**Page extract**
[Start of section]

Soil biological activity and carbon sequestration

Soil biological activity plays a role in the carbon cycle and its concentration in the atmosphere. The carbon storage capacity of soil is determined by the input/output ratio. On the one hand, carbon is fixed in the soil through the decomposition of organic matter from plants or their root activities, and on the other hand, some of the carbon returns to the atmosphere during the mineralisation of organic matter by microorganisms

Natural and human factors influence carbon inputs and outputs, such as season, irrigation, ploughing and crop type. Some factors are uncontrollable, such as the weather. Others can be modified in a favourable way, such as simplified tillage, more frequent recycling of crop residues and the use of green manure between crops.

Deep aeration is certainly one of the factors that significantly alters the rate of carbon fixed in the soil and the evolution of microbial populations and other organisms present in the soil. Macrospores tend to accumulate a wide variety of organisms of varying sizes, while microspores select bacteria and viruses. In addition, within microspores, the scarcity of oxygen favours anaerobic bacteria such as clostridia, some species of which are involved in the putrefaction of organic waste, with the risk of producing toxic substances. In habitats where oxygen is frequently renewed, aerobic bacteria thrive. Oxygen is essential for certain important ecosystem services such as nitrogen fixation by bacteria.

Properties of organic matter and microbial population

It is well known that fungi present in the soil play a major role in the degradation of fresh organic matter, while bacteria play a more important role in the mineralisation of humus. The greater the microbial diversity in the soil, the greater the mineralisation of humus, and the more organic matter needs to be added each year to compensate for losses. This is a factor that must be taken into account in soil maintenance when seeking to increase soil biodiversity.

The vast majority of bacteria are heterotrophic, meaning they need organic matter to thrive, which is provided by plant roots, dead leaves, faecal matter from animals living in the forest, etc. Depending on the quantity and quality of organic matter added to the soil, some species will gain an advantage over others, altering the biochemical properties of the soil and its fertility. For example, easily decomposable organic matter favours copiotrophic bacteria, which have high nutritional needs over short periods of time.

[End of section]

**Extracted material**

[Start of section]

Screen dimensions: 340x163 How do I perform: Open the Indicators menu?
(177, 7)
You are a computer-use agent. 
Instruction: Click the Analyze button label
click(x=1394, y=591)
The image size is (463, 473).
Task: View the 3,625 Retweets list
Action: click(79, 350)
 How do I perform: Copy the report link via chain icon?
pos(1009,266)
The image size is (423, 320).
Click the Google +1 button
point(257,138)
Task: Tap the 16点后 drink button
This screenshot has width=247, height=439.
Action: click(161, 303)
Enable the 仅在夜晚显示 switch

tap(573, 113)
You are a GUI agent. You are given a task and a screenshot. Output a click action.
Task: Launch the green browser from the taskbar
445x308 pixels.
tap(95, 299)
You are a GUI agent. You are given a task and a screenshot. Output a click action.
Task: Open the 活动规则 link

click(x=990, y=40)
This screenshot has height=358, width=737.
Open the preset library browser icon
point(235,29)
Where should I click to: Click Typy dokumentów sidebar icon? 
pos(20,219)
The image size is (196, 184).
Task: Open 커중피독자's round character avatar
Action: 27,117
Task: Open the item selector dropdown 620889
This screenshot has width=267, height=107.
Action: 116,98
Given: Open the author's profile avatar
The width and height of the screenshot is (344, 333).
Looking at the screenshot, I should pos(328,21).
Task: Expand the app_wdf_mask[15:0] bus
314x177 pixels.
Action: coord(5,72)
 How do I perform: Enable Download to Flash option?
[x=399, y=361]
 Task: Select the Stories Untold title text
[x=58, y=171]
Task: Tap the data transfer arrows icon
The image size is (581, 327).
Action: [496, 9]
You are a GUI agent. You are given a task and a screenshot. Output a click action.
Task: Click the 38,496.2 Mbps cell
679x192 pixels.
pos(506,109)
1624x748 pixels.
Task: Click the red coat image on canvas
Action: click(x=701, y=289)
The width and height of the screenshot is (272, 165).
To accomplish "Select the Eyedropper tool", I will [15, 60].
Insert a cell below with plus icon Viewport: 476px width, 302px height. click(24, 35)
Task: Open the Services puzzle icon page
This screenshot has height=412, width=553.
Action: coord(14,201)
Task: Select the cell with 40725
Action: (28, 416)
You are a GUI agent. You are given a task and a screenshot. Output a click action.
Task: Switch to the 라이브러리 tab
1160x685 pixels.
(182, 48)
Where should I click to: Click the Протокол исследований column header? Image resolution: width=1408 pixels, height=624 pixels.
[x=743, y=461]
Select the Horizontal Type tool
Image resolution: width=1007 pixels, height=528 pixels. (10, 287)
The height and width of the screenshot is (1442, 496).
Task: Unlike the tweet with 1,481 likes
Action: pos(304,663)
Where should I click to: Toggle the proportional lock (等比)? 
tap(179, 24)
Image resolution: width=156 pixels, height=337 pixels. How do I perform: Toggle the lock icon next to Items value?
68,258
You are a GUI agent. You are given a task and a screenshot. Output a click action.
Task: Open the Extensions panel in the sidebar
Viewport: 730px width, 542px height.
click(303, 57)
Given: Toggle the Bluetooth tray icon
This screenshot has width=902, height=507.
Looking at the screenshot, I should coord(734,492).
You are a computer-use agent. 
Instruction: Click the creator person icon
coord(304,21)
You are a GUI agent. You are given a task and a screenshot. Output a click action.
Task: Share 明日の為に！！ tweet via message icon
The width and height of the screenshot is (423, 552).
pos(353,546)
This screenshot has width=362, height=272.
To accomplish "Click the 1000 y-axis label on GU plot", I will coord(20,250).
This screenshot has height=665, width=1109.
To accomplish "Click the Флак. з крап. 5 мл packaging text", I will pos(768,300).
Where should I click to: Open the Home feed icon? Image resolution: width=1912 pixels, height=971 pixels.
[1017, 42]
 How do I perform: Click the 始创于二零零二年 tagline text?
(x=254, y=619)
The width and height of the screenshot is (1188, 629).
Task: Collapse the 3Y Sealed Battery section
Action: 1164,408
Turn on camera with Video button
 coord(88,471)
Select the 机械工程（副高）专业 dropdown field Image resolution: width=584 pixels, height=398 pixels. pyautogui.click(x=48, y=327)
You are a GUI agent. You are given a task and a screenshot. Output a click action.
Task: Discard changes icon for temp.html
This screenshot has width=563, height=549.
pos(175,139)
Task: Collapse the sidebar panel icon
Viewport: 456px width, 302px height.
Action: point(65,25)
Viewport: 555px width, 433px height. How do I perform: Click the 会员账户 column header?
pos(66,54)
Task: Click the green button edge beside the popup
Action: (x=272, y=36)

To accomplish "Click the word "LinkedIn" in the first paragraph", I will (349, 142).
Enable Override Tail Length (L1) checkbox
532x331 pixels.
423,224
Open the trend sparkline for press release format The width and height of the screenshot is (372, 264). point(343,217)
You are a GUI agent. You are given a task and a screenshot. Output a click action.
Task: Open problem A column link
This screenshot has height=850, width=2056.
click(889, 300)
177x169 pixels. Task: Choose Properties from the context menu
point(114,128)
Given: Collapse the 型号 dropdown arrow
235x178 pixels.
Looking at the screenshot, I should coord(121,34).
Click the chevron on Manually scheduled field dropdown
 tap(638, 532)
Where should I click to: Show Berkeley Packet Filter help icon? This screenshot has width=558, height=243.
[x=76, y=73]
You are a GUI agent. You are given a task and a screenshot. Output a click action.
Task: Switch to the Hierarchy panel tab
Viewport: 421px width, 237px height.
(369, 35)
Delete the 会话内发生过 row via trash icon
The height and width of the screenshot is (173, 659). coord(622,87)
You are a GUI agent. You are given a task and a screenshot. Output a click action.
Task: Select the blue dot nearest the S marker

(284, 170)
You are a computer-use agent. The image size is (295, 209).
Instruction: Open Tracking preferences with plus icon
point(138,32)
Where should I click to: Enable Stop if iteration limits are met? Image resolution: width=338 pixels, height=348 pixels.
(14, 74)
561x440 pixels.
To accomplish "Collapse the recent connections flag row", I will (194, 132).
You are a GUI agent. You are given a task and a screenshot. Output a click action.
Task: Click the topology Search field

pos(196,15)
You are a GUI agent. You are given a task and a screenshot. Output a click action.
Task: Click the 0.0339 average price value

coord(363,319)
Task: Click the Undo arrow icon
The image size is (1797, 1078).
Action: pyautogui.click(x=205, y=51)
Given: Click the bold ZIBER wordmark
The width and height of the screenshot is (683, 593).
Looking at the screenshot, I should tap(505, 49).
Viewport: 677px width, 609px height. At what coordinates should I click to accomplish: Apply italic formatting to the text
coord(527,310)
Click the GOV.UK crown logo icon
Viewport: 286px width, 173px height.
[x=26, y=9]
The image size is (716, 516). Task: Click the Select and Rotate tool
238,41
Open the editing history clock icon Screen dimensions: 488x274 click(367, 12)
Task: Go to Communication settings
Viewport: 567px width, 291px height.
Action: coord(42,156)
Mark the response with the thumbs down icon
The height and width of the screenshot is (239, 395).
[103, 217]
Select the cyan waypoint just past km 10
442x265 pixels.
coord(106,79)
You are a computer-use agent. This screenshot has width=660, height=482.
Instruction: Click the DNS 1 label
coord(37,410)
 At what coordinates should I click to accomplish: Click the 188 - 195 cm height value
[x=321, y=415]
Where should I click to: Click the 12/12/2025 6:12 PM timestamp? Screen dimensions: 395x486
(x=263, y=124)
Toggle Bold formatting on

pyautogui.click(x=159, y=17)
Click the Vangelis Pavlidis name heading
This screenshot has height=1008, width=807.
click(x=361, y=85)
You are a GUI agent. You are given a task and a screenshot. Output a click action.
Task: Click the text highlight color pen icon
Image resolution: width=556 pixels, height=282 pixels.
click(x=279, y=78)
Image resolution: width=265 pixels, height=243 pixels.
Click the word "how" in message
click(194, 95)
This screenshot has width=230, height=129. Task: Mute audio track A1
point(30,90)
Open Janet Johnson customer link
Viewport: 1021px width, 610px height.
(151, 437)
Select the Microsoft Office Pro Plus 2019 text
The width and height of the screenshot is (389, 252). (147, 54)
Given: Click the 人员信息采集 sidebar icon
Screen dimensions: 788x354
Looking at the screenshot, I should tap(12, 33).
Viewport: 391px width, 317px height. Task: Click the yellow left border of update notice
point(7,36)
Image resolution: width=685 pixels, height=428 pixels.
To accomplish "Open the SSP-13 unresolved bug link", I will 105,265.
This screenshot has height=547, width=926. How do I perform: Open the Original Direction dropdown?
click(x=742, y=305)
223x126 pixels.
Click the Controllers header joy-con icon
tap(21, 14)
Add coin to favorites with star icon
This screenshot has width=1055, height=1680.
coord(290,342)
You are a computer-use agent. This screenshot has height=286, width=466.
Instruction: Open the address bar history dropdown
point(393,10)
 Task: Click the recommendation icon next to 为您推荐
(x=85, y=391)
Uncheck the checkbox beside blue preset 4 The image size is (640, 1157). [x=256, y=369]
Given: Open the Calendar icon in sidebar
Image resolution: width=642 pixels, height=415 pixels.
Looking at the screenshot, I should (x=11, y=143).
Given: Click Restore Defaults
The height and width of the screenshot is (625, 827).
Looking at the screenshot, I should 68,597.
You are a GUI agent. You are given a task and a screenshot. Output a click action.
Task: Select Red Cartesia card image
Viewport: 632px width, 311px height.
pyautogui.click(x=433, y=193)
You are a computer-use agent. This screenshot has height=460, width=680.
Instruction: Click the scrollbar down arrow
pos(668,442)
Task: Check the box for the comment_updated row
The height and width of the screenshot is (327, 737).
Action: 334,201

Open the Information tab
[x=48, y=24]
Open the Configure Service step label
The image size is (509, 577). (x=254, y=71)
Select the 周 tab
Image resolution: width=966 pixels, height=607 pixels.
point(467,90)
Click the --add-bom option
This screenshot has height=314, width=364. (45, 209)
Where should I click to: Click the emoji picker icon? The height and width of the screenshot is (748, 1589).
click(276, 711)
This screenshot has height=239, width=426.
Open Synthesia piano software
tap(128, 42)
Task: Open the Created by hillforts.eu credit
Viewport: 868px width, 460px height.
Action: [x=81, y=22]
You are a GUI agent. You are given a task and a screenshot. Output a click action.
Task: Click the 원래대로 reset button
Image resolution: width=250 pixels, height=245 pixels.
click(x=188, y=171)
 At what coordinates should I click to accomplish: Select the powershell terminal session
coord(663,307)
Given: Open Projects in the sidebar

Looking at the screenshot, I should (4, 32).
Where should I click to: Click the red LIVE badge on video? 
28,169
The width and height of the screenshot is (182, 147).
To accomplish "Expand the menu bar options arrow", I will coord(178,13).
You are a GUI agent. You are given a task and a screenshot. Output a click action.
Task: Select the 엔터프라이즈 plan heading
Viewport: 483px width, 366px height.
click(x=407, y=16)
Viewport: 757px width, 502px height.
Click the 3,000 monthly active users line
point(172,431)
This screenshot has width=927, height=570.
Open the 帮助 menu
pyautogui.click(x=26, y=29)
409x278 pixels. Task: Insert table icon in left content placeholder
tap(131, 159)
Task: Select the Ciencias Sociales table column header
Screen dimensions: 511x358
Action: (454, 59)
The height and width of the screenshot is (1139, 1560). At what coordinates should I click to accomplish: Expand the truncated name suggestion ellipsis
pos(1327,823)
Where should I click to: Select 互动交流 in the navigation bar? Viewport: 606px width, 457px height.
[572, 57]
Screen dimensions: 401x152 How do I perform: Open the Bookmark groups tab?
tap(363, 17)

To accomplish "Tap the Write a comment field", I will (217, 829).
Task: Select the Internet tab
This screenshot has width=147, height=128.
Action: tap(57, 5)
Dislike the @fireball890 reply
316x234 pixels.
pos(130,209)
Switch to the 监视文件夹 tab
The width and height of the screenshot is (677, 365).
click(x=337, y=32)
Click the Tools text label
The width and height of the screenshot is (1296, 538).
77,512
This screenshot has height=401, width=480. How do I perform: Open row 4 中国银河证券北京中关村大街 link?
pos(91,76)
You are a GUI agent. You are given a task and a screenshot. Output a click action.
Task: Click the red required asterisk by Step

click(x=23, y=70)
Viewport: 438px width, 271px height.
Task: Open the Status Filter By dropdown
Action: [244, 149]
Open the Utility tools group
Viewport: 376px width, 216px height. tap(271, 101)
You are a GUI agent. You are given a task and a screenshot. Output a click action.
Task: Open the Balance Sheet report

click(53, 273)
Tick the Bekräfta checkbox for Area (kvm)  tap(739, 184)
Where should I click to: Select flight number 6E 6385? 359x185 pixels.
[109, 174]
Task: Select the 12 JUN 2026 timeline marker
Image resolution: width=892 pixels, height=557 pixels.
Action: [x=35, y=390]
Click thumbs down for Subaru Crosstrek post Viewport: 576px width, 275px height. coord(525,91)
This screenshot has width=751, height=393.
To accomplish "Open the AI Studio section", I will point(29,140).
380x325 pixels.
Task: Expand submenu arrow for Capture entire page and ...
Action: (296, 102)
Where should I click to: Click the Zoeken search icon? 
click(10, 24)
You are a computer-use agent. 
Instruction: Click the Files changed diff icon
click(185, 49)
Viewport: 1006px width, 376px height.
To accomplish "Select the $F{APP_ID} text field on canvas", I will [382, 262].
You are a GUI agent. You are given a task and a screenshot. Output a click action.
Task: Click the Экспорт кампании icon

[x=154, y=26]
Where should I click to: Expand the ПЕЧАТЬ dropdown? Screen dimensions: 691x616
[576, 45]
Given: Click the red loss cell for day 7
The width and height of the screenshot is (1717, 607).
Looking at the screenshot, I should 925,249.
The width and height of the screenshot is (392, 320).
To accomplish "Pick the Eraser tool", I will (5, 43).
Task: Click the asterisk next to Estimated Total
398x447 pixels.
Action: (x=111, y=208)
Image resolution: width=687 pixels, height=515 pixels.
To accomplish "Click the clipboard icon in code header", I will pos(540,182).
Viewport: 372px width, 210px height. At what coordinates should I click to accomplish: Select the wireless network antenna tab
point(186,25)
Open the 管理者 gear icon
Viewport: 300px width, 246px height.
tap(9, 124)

[End of section]

**Problem A**
Reproduce the portion of the soil carbon text starting at "The vast majority" and ending at "periods of time.".
**Problem B**
In the soil carbon text, what determines the carbon storage capacity of soil?

**Answer box A**
The vast majority of bacteria are heterotrophic, meaning they need organic matter to thrive, which is provided by plant roots, dead leaves, faecal matter from animals living in the forest, etc. Depending on the quantity and quality of organic matter added to the soil, some species will gain an advantage over others, altering the biochemical properties of the soil and its fertility. For example, easily decomposable organic matter favours copiotrophic bacteria, which have high nutritional needs over short periods of time.

**Answer box B**
The input/output ratio determines it.